Клементина вздохнула, кажется, уже жалея, что завела этот разговор.
— Вот и надобно писать хорошо! Чтоб дядечка не беспокоился, — завершила речь Тиана, ткнув пером в чернильницу. Лишнее стряхнула, уже не заботясь, что падают капли на скатерть…
…и на ужин подали вареную спаржу, блинцы кабачковые и сок со свеклы, дескать, зело он пользительный. Милый мой дядечка, пожалей меня, сиротинушку подкозельскую, пришли мне мясца, паляндвички сушеной, сальца с чесночком и еще колбас тех, которые супружница твоя велит от меня на чердаках прятать, дескать, ем я их втихую. Клевета это, дорогой мой дядечка! А если и случилось мне разочек пробу снять, так едино из желания увериться, что сделаны те колбасы должным образом, что не пожалели на них ни соли, ни приправов. И ныне вспоминаю я о доме твоем с величайшею сердечной тоской, думая, что туточки, в королевском палаце, помру я смертушкой лютой, голодною…

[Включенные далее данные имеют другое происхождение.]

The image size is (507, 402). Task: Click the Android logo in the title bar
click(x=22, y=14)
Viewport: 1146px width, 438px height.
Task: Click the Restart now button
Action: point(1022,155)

Себастьян вздохнул, прислушиваясь к урчанию желудка, явно не готового довольствоваться малым. И ладно бы голод, с голодом Себастьян как-нибудь управился бы, но ведь поддержание образа требует сил немалых, тут на одной вареной спарже и вправду недолго ноги протянуть.
Еще панна Клементина, дай ей боги многих лет жизни, невзирая на ея ко мне, беззащитной, нелюбовь, раздала нам книжечки навроде бальных, богатые сильно, с каменьями. А в книжечках тех расписание. И завтрашним днем начинается конкурс, поведут нас во дворец и будут пытать единорогом. Милый мой дядечка, слезьмя тебя прошу, помолись за племянницу свою бедовую, потому как зело я этого зверя страшуся. Нет, дядечка, не подумай плохого. Твоя Тианушка соблюла девичью честь, как оно положено, и соблюдет до самое свадьбы, потому как помнит наставления твои и руку крепкую. Знаю, что бил ты меня едино из великой любви, дабы не свернула с пути истинного, а что батогами, так то норов у тебя, милый дядечка, вспыльчивый. Сама я виноватая, что полезла целоваться с Прошкою окаянным, не из любви, но сугубо из любопытства превеликого, каковое мне в одном месте свербело, да твоими стараниями вовсе вышло. И вот думаю я тепериче, как бы с того разу и не случилось беды. Вдруг да зверь энтот почует на мне Прошкин дух?
Молись за меня. И супружница твоя, которой в ноги падаю, целую подол платья ея парчового, для которого ты ткань по три сребня за аршин покупал, пускай тоже молится. Хотя змеюка она, как есть, дорогой мой дядечка, и хоть верить ты в это не желаешь, ждет, чтоб я с позором домой вернулася. Но все одно, как заповедано богами, не держу я на нее зла, но такоже буду просить о добром для нее здравии. Хотя печенка у нее не от сглазу болит, а от того, что ест она севрюгу жирную, и фуа-гру, и еще зайчатину, в клюквенном соусе томлену, тогда как бы ей обойтися соком свекольным. Он и для лица полезный зело.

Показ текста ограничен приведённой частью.